18 Ekim 2010 Pazartesi

antalya: bir festivalden fazlası (sonra)

pek de kısa sayılamayacak hayatımda türk sinemasını etkileyen üç tane devrime şahit oldum: seksenlerin sonunda yeniden açılmaya başlayan sinema salonları, eşkıya ve en nihayet geçtiğimiz günlerde sona eren altın portakal film festivalinde ulusal uzun metrajlı film yarışması' yla taçlanan büyük sinema patlaması...

*

seksenli yılların sonu doksanların başında rahat koltuklar, klimalar ve sağlam ses-görüntü sistemleriyle yeniden açılmaya başlanan sinema salonları, oynattıkları 'devamlı' filmlerle nezih bir yer olmaktan çıkmış sinemalara eski itibarını yeniden kazandırıp, 'film sinemada izlenir' çok haklı sözüyle sinemaseverleri bu salonlara davet etmişlerdi.

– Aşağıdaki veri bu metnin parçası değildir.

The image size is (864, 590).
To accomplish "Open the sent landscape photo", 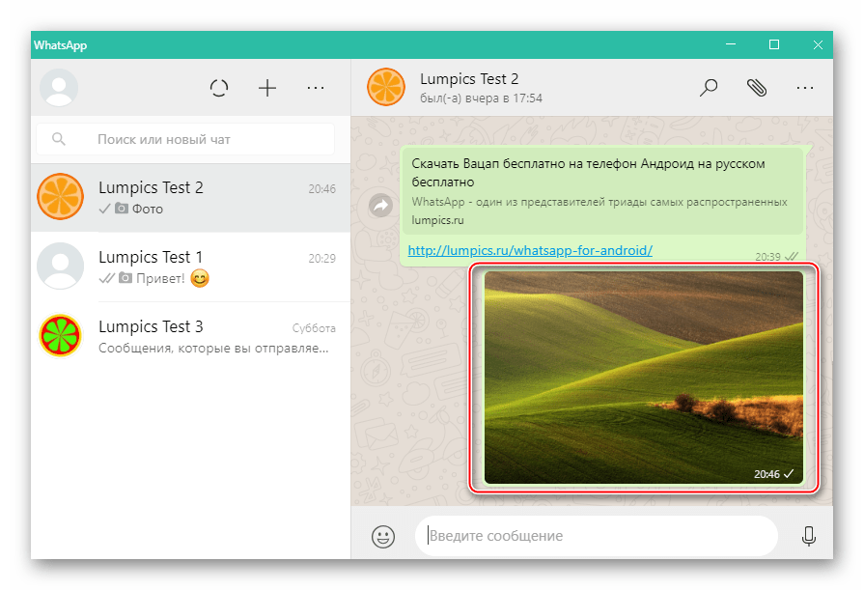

daha çok film gösterebilmek için icat edilen cep sineması komedisi, büyük şirketlerin kendi filmlerinden başkasına izin vermeyerek zor durumda bıraktığı bağımsız ya da yarı bağımsız filmler ise bu devrimde dökülen kardeş kanıydı.

*

eşkıya ise uzun süredir üretim ve seyirci sayısı bakımından büyük bir çöküş yaşayan ve elinde kalan ne varsa hollywood şirketlerine kaptıran türk sinemasının kaderini değiştirdi. aynı zamanda kendisini burjuva sınıfının buhranlarına kaptırmış türk sinemasının neden seyirci tarafından benimsenmediğini dost düşman herkese gösterdi. çünkü, batıya uzanmaya çabalasak da köklerimiz doğudaydı ve masallara ihtiyacımız vardı. edebiyatta yapmıştık ama sinemada 'varoluş' umuzu sorgulamak için henüz erkendi.

tüm zamanların izleyici rekoru kırıldı. türk filmi izlenmez yargısı yıkıldı. tek kötü yanı ise yavuz turgul gibi usta bir yönetmenin sonrasında sadece eşkıya taklidi filmler (gönül yarası ve senaryosunu yazdığı kabadayı) yapması, büyük oyuncu şener şen' in sonraki filmlerinin eşkıya' nın yeni macerası gibi durması.

*

doksanlı yılların ikinci yarısında nasıl pop müziği patlaması yaşanmışsa benzer biçimde on yıl sonra sinema patlaması da yaşandı. belki bu patlama kraltv muadili bir kanal doğurmadı ama gerek dijital kamera kullanımının düşürdüğü maliyetler gerek kültür bakanlığı ve sponsorların desteğiyle her türk entelinin içinde 'yol filmi çekmek' diye bir aslan yattığı ortaya çıktı.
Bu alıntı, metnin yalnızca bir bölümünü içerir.